“Fratelli e sorelle, buonasera!”. Se la lingua italiana cercasse un motto ispiratore della sua forza gentile e universale (un po’ come “liberté, égalité, fraternité”, proclama internazionale della storia e della lingua francese), dovrebbe adottare le prime parole pronunciate da Papa Francesco in mondovisione il giorno della sua elezione il 13 marzo 2013. Dal balcone di San Pietro quel saluto semplice di un uomo venuto “quasi dalla fine del mondo”, riassume tutta la modernità che oggi fa dell’antica lingua di Dante una delle cinque, e spesso quattro più studiate nelle scuole e nelle università all’estero. Quelle parole rispecchiano il nuovo corso senza frontiere della nostra lingua, interpretate da un Papa che non è italiano, ma argentino-italiano. E perciò frutto lui stesso, come più di ottanta milioni di cittadini sparsi nei continenti, della felice mescolanza che ha reso l’italiano un canto universale. L’eterno “Volare” di Modugno o “Partirò” di Bocelli, che subito e ovunque si associano alla cultura e al modo di vivere italiani. Quando Francesco si rivolge agli altri, specie nelle occasioni “urbi et orbi”, lo fa in italiano, che è la lingua ufficiale d’uso nella Chiesa di Roma. Settanta Paesi si collegano in tv (ma via internet di più) e oltre un miliardo di persone, credenti oppure no, sentono in lontananza la voce di una lingua familiare e il suono dolce delle vocali alla fine di ogni parola: l’identità dell’italiano. “E’ la lingua più musicale di tutte”, disse il tenore spagnolo José Carreras per spiegare il suo amore professionale. Suo e di tanti artisti d’ogni nazionalità. In questo preciso istante nella metà dei teatri del mondo si stanno rappresentando opere italiane cantate in italiano. Rossini, Verdi e Puccini sono il nostro “buonasera” permanente.

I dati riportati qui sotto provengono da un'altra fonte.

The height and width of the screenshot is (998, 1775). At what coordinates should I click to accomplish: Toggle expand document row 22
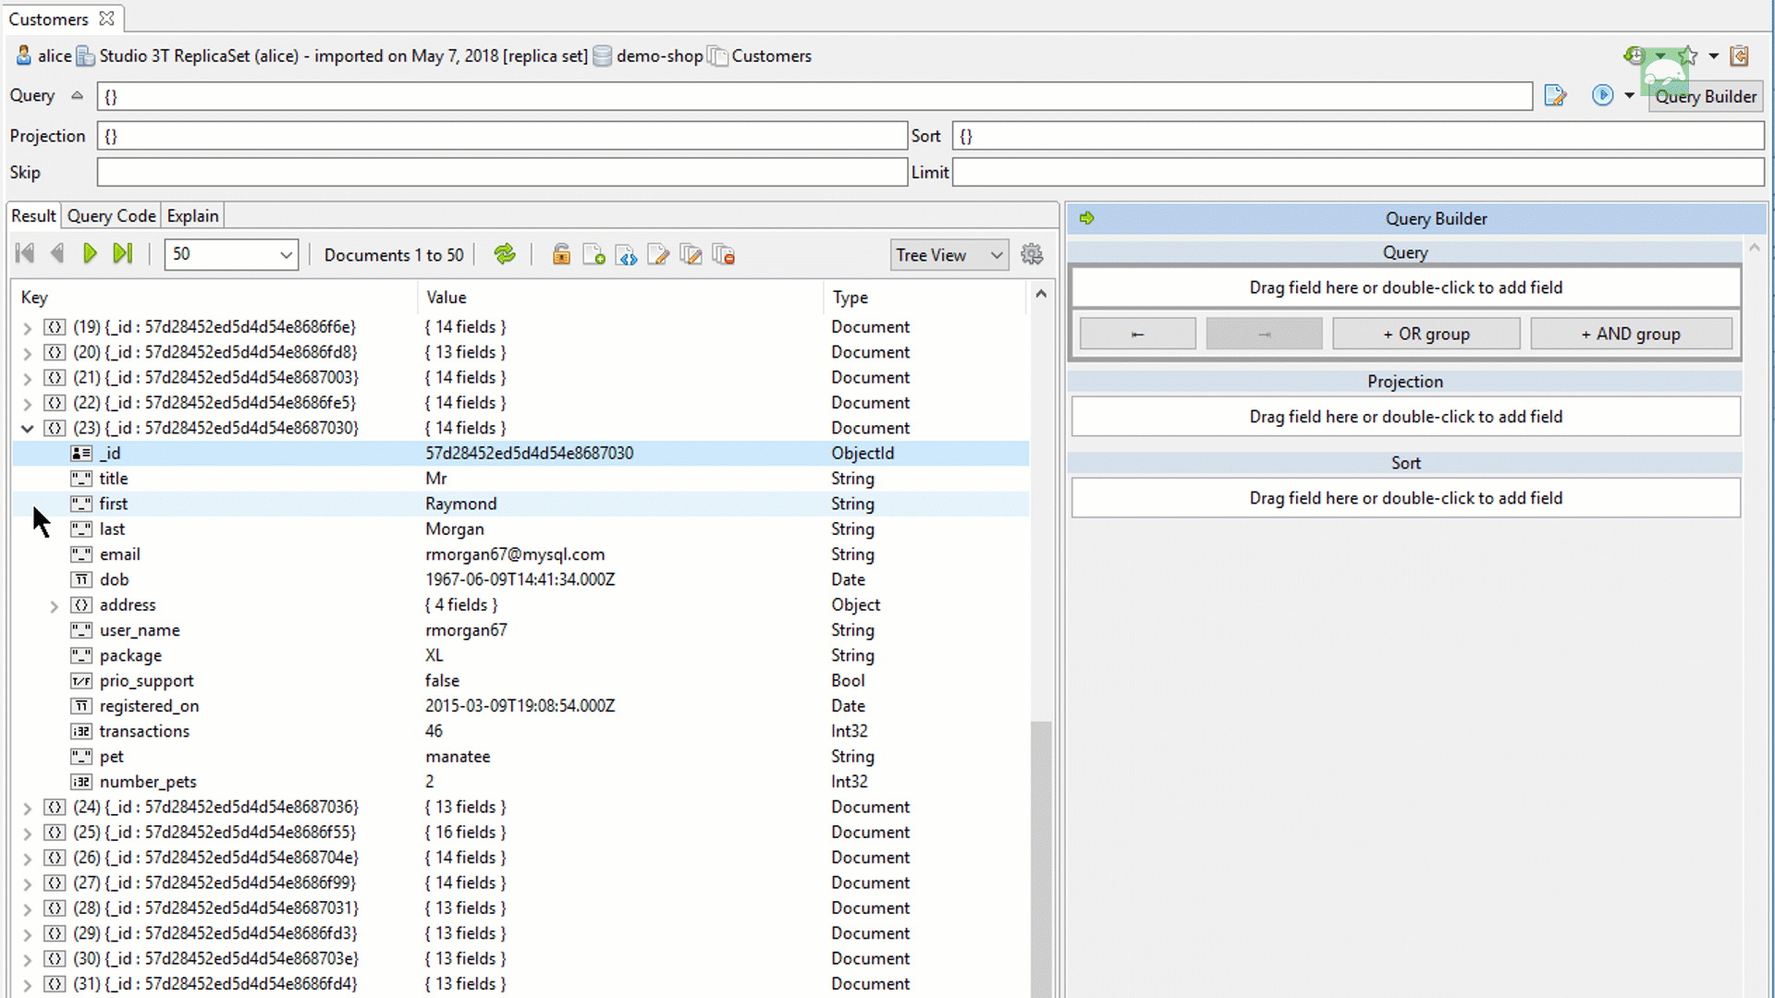[x=27, y=402]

Lingua parlata e cantata oltre ogni frontiera, dunque. Ma anche lingua virtuale: l’ottava più usata di Facebook. Una lingua giovane, il caro e vecchio italiano che quest’anno spegnerà 1.054 candeline a primavera. Per festeggiare quando, nel lontano marzo del 960 d.C., fu “firmato” in Campania il primo e celebre documento (“Sao ko kelle terre…”) in forma volgare italiana.
Lingua di sogni e di giochi, la nostra. Quando una radio di Buenos Aires chiese agli ascoltatori, naturalmente in spagnolo, quale potesse essere il complimento più accattivante per cominciare un corteggiamento, vinse “Buongiorno, principessa!” naturalmente in italiano. Espressione rimasta nell’animo di tanta gente grazie al film di Benigni “La vita è bella” molti anni prima, 1997. Il cinema come la musica: evocazioni d’Italia al di là dei confini.

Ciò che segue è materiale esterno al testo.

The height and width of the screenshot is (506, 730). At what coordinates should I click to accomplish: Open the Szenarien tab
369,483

Nel calcio, cioè nello sport più popolare del pianeta, la quantità di stranieri nelle serie A e B ha contribuito a rendere l’italiano una delle lingue per intendersi anche all’estero fra giocatori sudamericani ed europei, tra africani e asiatici (e nella Formula 1 o nel motociclismo grazie all’epica della Ferrari e della Ducati succede lo stesso).

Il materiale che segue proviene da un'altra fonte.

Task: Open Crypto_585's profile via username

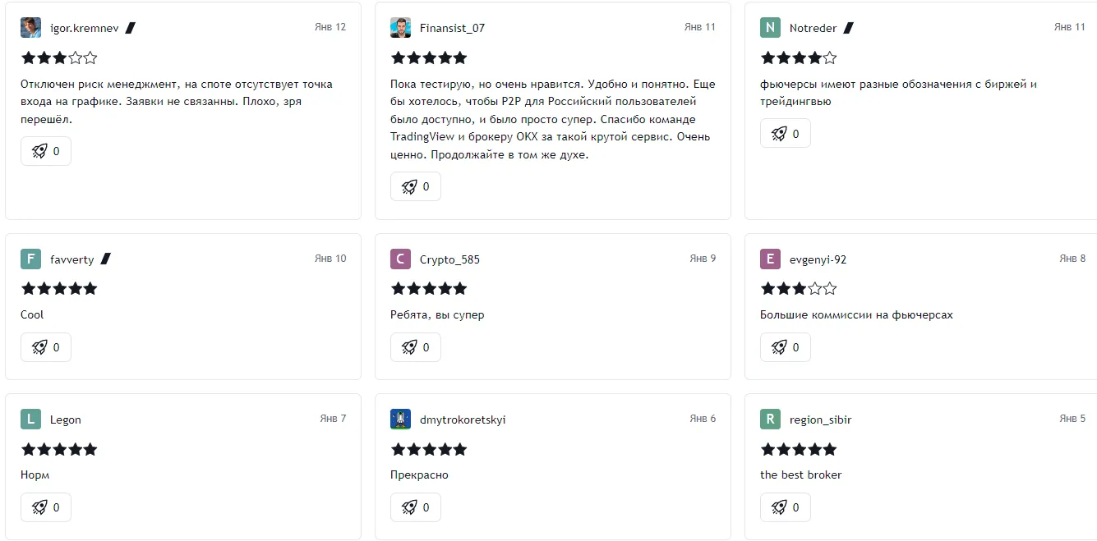Action: 449,259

Fateci caso, tutti i campioni del pallone, di oggi o di ieri, parlano italiano: dall’allenatore portoghese Mourinho al mito di sempre, l’argentino Maradona. Con Thohir presidente dell’Inter, nei club sportivi dell’Indonesia i tifosi inneggiano in italiano alla loro squadra, quando la vedono in campo in piena notte televisiva (per fuso orario).
Sorvolando sul peso della lingua nella moda, che è proporzionale allo stile di eccellenza nelle passerelle di Parigi, Milano, New York, e sul forte contributo nella fisica e nella ricerca aero-spaziale, persino nella cosa più comune di tutte, il cibo, l’italiano ha un risvolto planetario. Bene lo sanno gli imprenditori dell’industria non solo alimentare, costretti a denunciare le falsificazioni del “made in Italy” in America e altrove, difficili da riconoscere proprio perché si presentano in italiano per confondere le idee. E quanti menù ricorrono alla nostra lingua, inseguendola e storpiandola a ogni latitudine. Ma i ristoratori d’ogni dove sanno che anche con un italiano claudicante si attirano clienti.
Fra italiani d’Italia e del mondo, fra stranieri in Italia e nel mondo si calcola che esista un bacino potenziale di 250 milioni di persone che, per storia personale o familiare, per motivi economici o geografici, per amore di conoscenza e del bello, per voglia di viaggiare o di vivere in Italia, sia interessato alla lingua italiana. E’ un patrimonio culturale, popolare e trasversale immenso, che vive per conto suo nell’universo. E’ una rete che non trova un punto di appoggio a Roma: dateglielo e vi solleverà con allegria il mondo. Ma fra i tanti e inutili ministeri, nessun importante “ministero per la lingua italiana” è mai stato neppure immaginato. Nessun coordinamento istituzionale esiste fra quanti -Società Dante Alighieri, Accademia della Crusca, Istituti Italiani di Cultura, le Università per stranieri, i dipartimenti di italianistica-, al tema si dedicano da anni con cognizione di causa. Eppure, una “politica della lingua” è un colossale investimento economico, come sanno i governi di Francia, Spagna, Gran Bretagna, Germania e perfino del piccolo Portogallo. Dai vertici che dal 1991 Madrid promuove ogni anno per far dondolare i ventidue Paesi latino-americani sull’amaca dello spagnolo, all’orgoglio della Francofonia con cui Parigi coccola una cinquantina di Stati nell’orbita francese. Dal rilievo che Londra assegna ai British Council per spingere con signorile discrezione una lingua -l’inglese- che pure si spinge da sé e da sola, alle sistematiche iniziative di Berlino per rilanciare la lingua di Goethe nella Mitteleuropa. Al ponte leggero del portoghese fra Lisbona e Brasilia: “Dalla mia lingua si vede il mare”, diceva uno scrittore innamorato.
Dalla lingua italiana si vede il sole. Eppure, nessun governo ha ancora scoperto l’alba di una conferenza internazionale a Roma per mettere insieme le personalità del mondo e i rappresentanti dei 39 Paesi -dall’Albania all’Uruguay, dalla Svizzera al Brasile, dalla Romania all’Australia-, per i quali l’italiano ha un futuro da raccontare e può costituire una grande opportunità.
La lingua italiana è un tesoro dell’umanità. Valorizzato nel mondo, sperperato solo in Italia. Ma non è mai troppo tardi per guardare fuori dalla finestra e fare la cosa giusta con chi ci vuole bene.